Although yawning is a shared trait across multiple species, its evolutionary functions have remained a mystery until now. Scientists have proposed different theories to explain why animals yawn, mostly focusing on this behavior’s possible physiological functions, such as replenishing oxygen supplies, cooling the brain, or even stretching the lungs.
A recent study conducted by Andrew C. Gallup, a behavioral scientist at the State University of New York Polytechnic Institute, has now argued that yawning evolved as a social cue aiming to warn others that an individual is less alert, so they need to be extra vigilant in the lookout for predators. The contagiousness of yawning could in turn enhance group synchrony and collective vigilance.

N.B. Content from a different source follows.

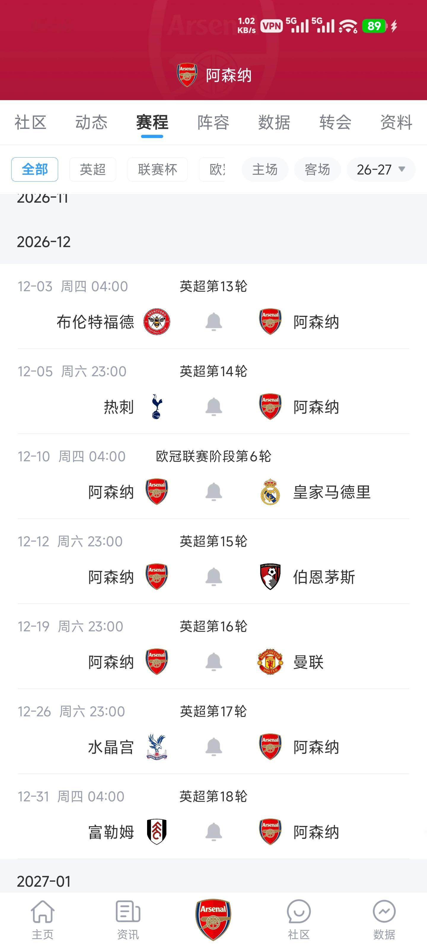Enable reminder bell for Real Madrid match
The image size is (427, 948).
tap(214, 492)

“Yawning is a neurophysiological adaptation that is omnipresent across vertebrates, and the detection of this action pattern in others appears to be biologically important among social species,” explained Professor Gallup. “[It] serves as a cue that enhances individual vigilance and promotes motor synchrony through contagion.”
Yawns can be either spontaneous or contagious. Since each contagious yawn can be traced back to an original spontaneous yawn, the former must have evolved more recently. “Evidence suggests yawning evolved originally as a spontaneous event, and therefore physiological in nature. Contagious yawning emerged thereafter, and has only been documented in social species,” said Professor Gallup.

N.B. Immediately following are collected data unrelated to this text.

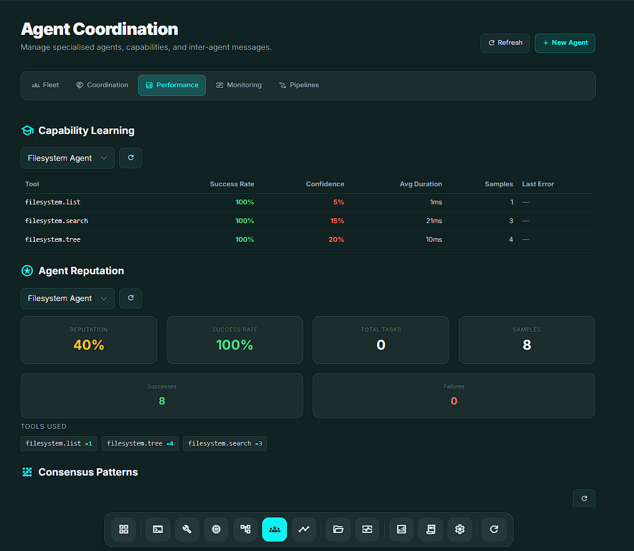
Task: Select the chip processor icon in dock
Action: point(216,529)
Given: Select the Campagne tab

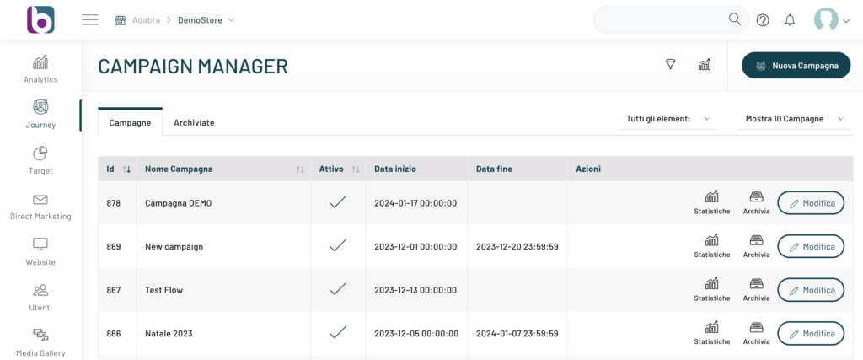Looking at the screenshot, I should pos(131,122).
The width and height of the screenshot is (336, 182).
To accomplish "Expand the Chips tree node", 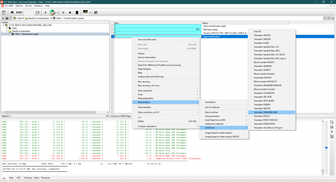I will [x=7, y=28].
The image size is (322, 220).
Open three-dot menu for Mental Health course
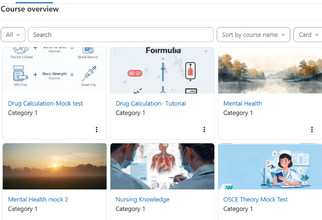tap(312, 130)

Moreover, contagious yawning develops later in ontogeny too, emerging only after infancy. One of the evolutionary functions of this phenomenon appears to be motor and behavioral coordination within social groups (the “synchronization hypothesis”), which could provide survival benefits to the group members. In addition, yawn contagion could also increase collective vigilance against threats such as predators (the “vigilance hypothesis”).

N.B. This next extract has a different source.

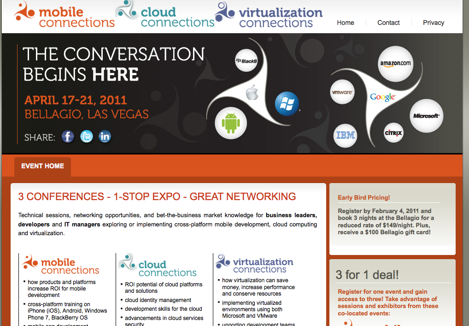Click the LinkedIn share icon

(x=105, y=136)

According to Professor Gallup, further analysis of yawning in animals could led to important insights into the social role of this behavior and its function in structuring group dynamics. Clarifying these issues “could offer applications for improving performance in surveillance settings and organized group activities in our own species.”
Bridging human and non-human animal research will provide a deeper understanding of this fascinating behavior that was conserved throughout evolutionary history.
The study is published in the journal Animal Behavior.